Document passage start

Alice: Madness Returns picks up eleven years after the original game and we quickly learn that Alice is still not right in the head. Alice still suffers from survivor's guilt after her family was killed in a deadly fire, so she must go back to Wonderland in order to heal herself and find out the real cause of her family's death.
You see, the official story is that the deadly fire was started by a cat that had knocked over a lamp. As you go on your journey in Wonderland though, you come to discover that Alice's memories aren't matching up with the "official story."
I won't really be touching too much on the story, as Samit Sarkar did that himself recently. Instead, I'll be focusing more on the core gameplay and controls.
Alice: Madness Returns (PlayStation 3, Xbox 360 [previewed], PC)
Alice begins her adventure in the Hatter's domain, and like everything else in Wonderland, the place has gone through some extreme changes. All of the domains have gone through a shift in power and we come to discover later in the game that there's a huge power struggle going on in Wonderland. In the case of the Hatter's domain, it is now under the rule of the March Hare and Dormouse.
Immediately upon entering the first area, I was completely taken aback by the absolutely beautiful set piece. The visuals are just gorgeous, stunning and very surreal. Developer Spicy Horse wanted to make everything look like you're stepping into a painting, something they certainly pulled off.
As I started near the beginning, the game will run you through some basic tutorials on the controls and mechanics you'll be dealing with. My first task was to get used to the platforming mechanics and learn Alice's jumping abilities. Pressing A on the Xbox 360 controller will see Alice jump and holding the A button after pressing it will see Alice float down.

Document passage end

§ Task instructions
(1) Answer these questions from the Alice: Madness Returns preview:
(a) How many years after the original game does the story pick up?
(b) According to the official story, what started the deadly fire?
(c) Who now rules the Hatter's domain?
(2) Copy the Alice: Madness Returns preview word for word between "Alice begins her" and "certainly pulled off.", inclusive.
The lines that come next have no part in this exercise.

Given records start

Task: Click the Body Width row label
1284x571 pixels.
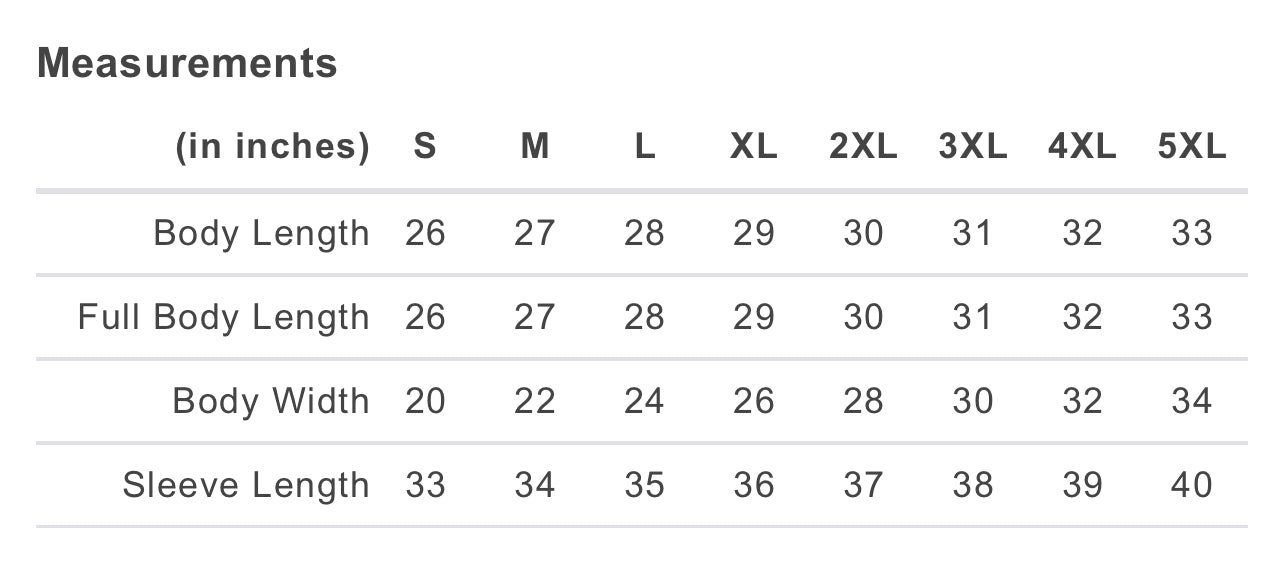Action: [x=270, y=401]
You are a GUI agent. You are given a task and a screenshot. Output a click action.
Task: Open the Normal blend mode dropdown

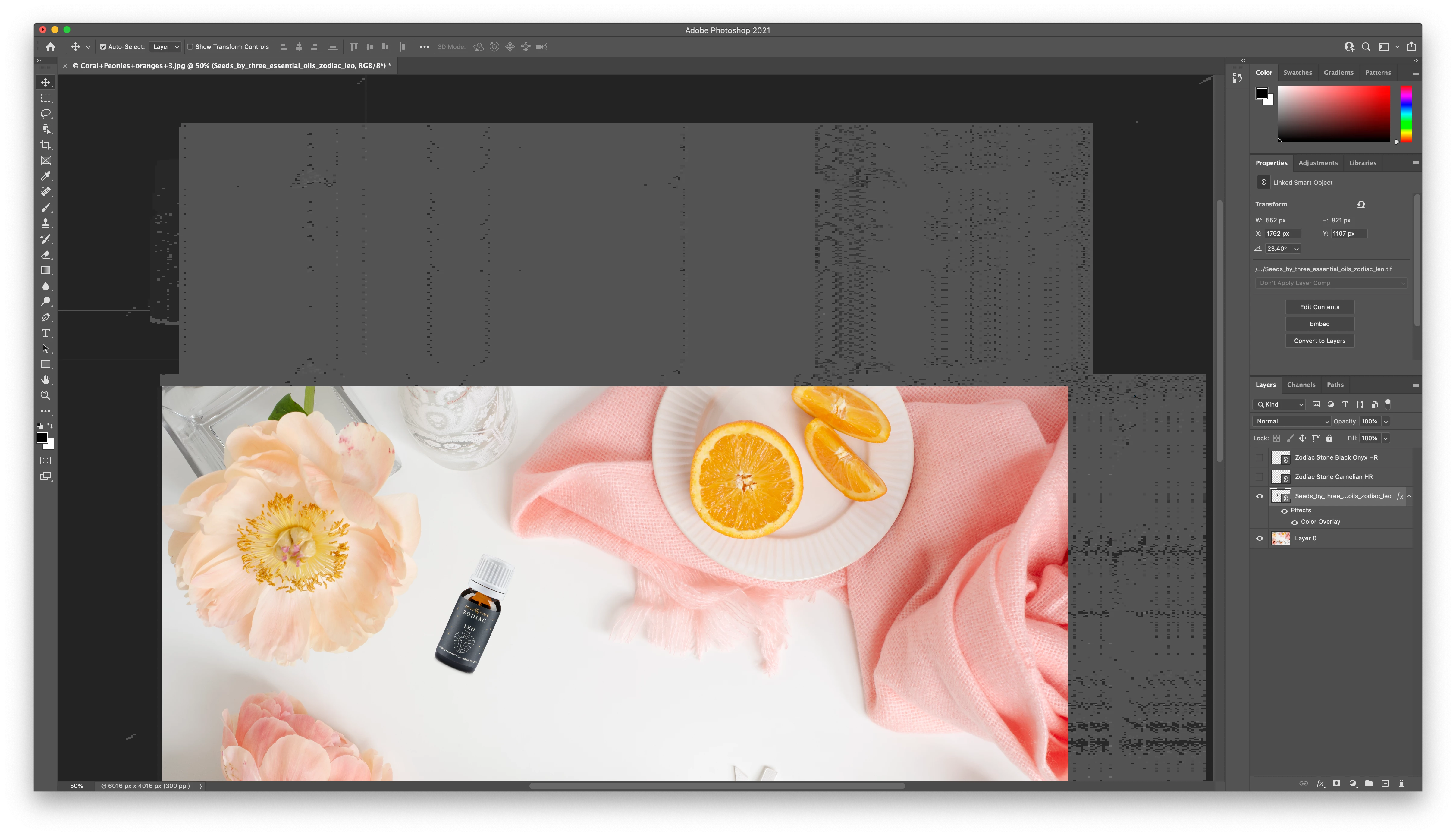point(1292,421)
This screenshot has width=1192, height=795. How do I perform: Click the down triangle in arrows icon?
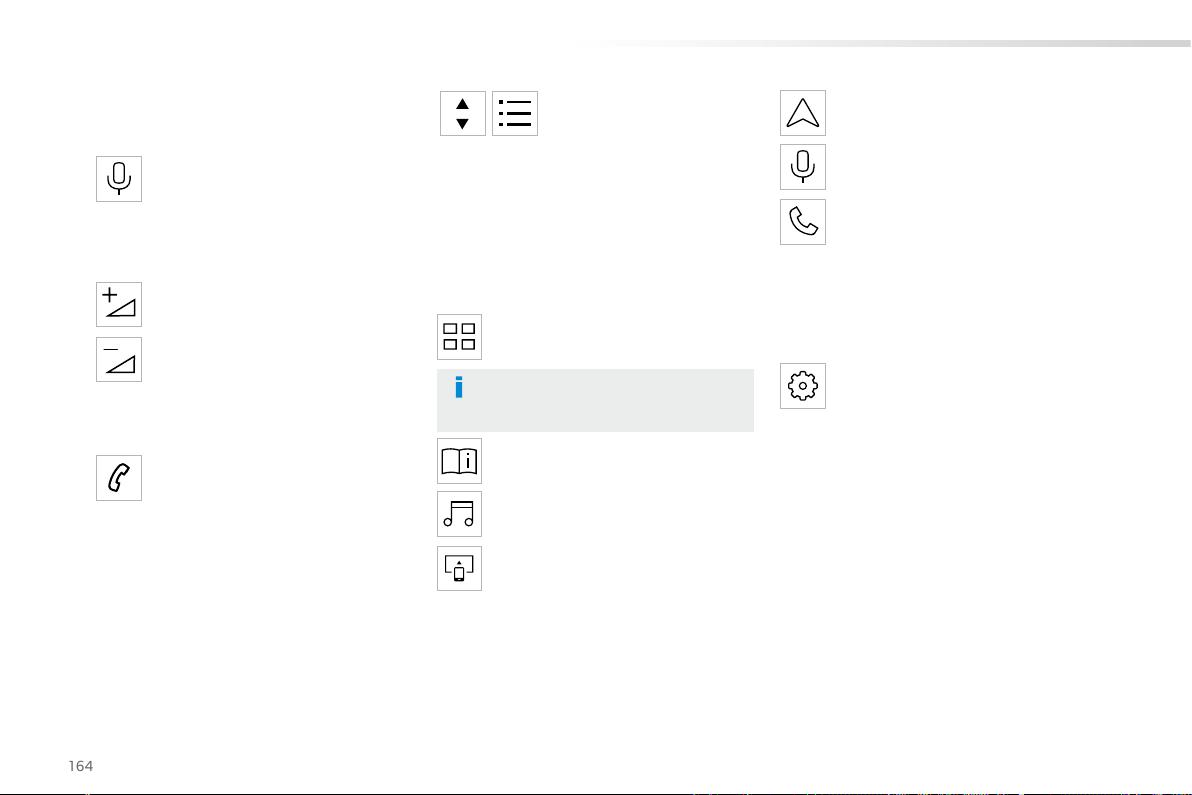[x=462, y=124]
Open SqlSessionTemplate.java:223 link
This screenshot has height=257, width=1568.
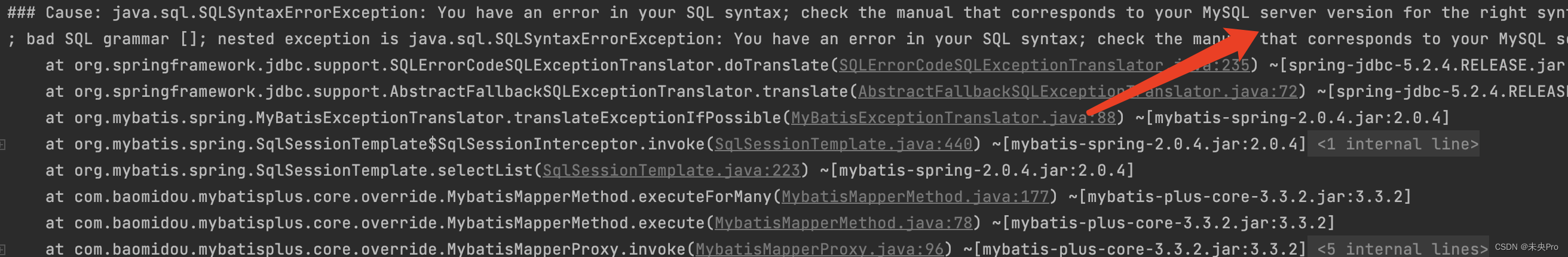[671, 170]
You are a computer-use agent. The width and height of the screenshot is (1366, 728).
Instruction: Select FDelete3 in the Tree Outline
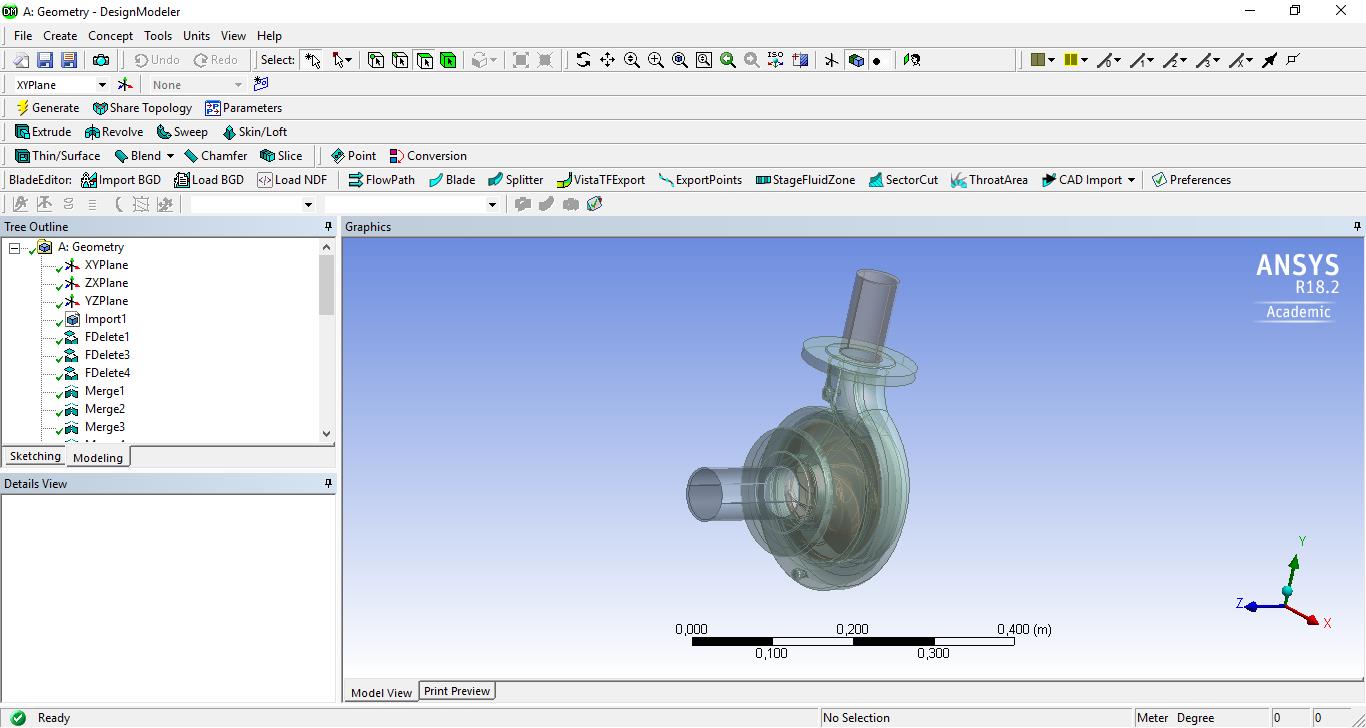coord(107,355)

Given records end

§ Solutions to the problems
(1)
(a) Eleven years.
(b) A cat that knocked over a lamp.
(c) The March Hare and Dormouse.

(2)
Alice begins her adventure in the Hatter's domain, and like everything else in Wonderland, the place has gone through some extreme changes. All of the domains have gone through a shift in power and we come to discover later in the game that there's a huge power struggle going on in Wonderland. In the case of the Hatter's domain, it is now under the rule of the March Hare and Dormouse.
Immediately upon entering the first area, I was completely taken aback by the absolutely beautiful set piece. The visuals are just gorgeous, stunning and very surreal. Developer Spicy Horse wanted to make everything look like you're stepping into a painting, something they certainly pulled off.